One of those is the Capilano Suspension Bridge. Visitors numbers are quiet through February and March, but start to pick up as the weather gets warmer and cruise ships start docking.

“Almost 20 per cent of our visitors over the summer months from May to September are cruise ship passengers,” said Sue Kaffka, vice-president of sales and marketing for the Capilano Group.

She said they’re keeping a close eye on the COVID-19 outbreaks and how the advice from officials will impact business.

“We’re looking at it on a daily basis," she said. "We don’t know what to expect.”

Vancouver company Cruise Connections Canada says the industry is taking a hit, but presdient Sanjay Goel said they're still "receiving more booking than cancellations."

He told CTV News the focus on cruise ships is unfair.

“One can never discount someone’s fear, but I think the current situation is overblown," Goel said.

On Monday, the head of Canada’s Public Health Agency, Dr. Theresa Tam, advised people to avoid all cruise ship travel.

That message was echoed by B.C.’s provincial health officer Dr. Bonnie Henry during a news conference Tuesday.

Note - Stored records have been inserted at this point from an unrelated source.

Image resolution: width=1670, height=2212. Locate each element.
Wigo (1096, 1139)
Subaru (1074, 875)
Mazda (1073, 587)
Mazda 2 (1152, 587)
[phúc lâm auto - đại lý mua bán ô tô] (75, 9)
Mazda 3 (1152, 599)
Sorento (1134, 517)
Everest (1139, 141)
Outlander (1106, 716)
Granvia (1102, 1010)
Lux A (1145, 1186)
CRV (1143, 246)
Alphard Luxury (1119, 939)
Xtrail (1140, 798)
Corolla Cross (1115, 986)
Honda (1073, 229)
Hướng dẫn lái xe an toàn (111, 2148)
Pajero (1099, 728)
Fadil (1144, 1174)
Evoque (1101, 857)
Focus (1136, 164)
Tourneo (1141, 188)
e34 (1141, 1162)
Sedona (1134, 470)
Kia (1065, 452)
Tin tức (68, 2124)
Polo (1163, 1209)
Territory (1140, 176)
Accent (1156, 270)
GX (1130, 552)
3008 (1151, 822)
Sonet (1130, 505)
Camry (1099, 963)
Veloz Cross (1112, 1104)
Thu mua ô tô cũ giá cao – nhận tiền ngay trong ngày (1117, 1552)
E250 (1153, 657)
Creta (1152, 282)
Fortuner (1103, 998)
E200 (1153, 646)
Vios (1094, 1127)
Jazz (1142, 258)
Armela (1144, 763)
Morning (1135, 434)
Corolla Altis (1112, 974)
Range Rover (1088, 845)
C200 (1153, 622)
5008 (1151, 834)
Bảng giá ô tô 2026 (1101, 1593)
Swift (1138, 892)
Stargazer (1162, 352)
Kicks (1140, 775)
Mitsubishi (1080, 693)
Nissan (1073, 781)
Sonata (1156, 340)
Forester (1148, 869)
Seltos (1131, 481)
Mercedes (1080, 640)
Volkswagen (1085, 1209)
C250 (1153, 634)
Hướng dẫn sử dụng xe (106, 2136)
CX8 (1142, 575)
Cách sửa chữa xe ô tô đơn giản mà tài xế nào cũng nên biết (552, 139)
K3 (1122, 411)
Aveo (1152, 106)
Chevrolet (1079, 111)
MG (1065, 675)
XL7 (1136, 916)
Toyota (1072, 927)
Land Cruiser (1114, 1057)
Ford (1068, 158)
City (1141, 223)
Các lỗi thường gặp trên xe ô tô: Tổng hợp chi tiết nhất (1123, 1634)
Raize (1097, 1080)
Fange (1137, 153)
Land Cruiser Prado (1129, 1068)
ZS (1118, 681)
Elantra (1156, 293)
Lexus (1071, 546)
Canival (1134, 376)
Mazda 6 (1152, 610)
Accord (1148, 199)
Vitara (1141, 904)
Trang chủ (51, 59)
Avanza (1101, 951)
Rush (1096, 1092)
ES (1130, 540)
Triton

“I feel with the international risk that we have right now around the world that the cruise ship season should be delayed,” Henry said.

Destinations BC has published health information on its website and says its monitoring the situation by the hour. It’s redirecting marketing money to encourage more domestic travel through the province and bringing people from Alberta, to make up for fewer passengers coming through the ports.

Vancouver’s first cruise ship is scheduled to dock April 2.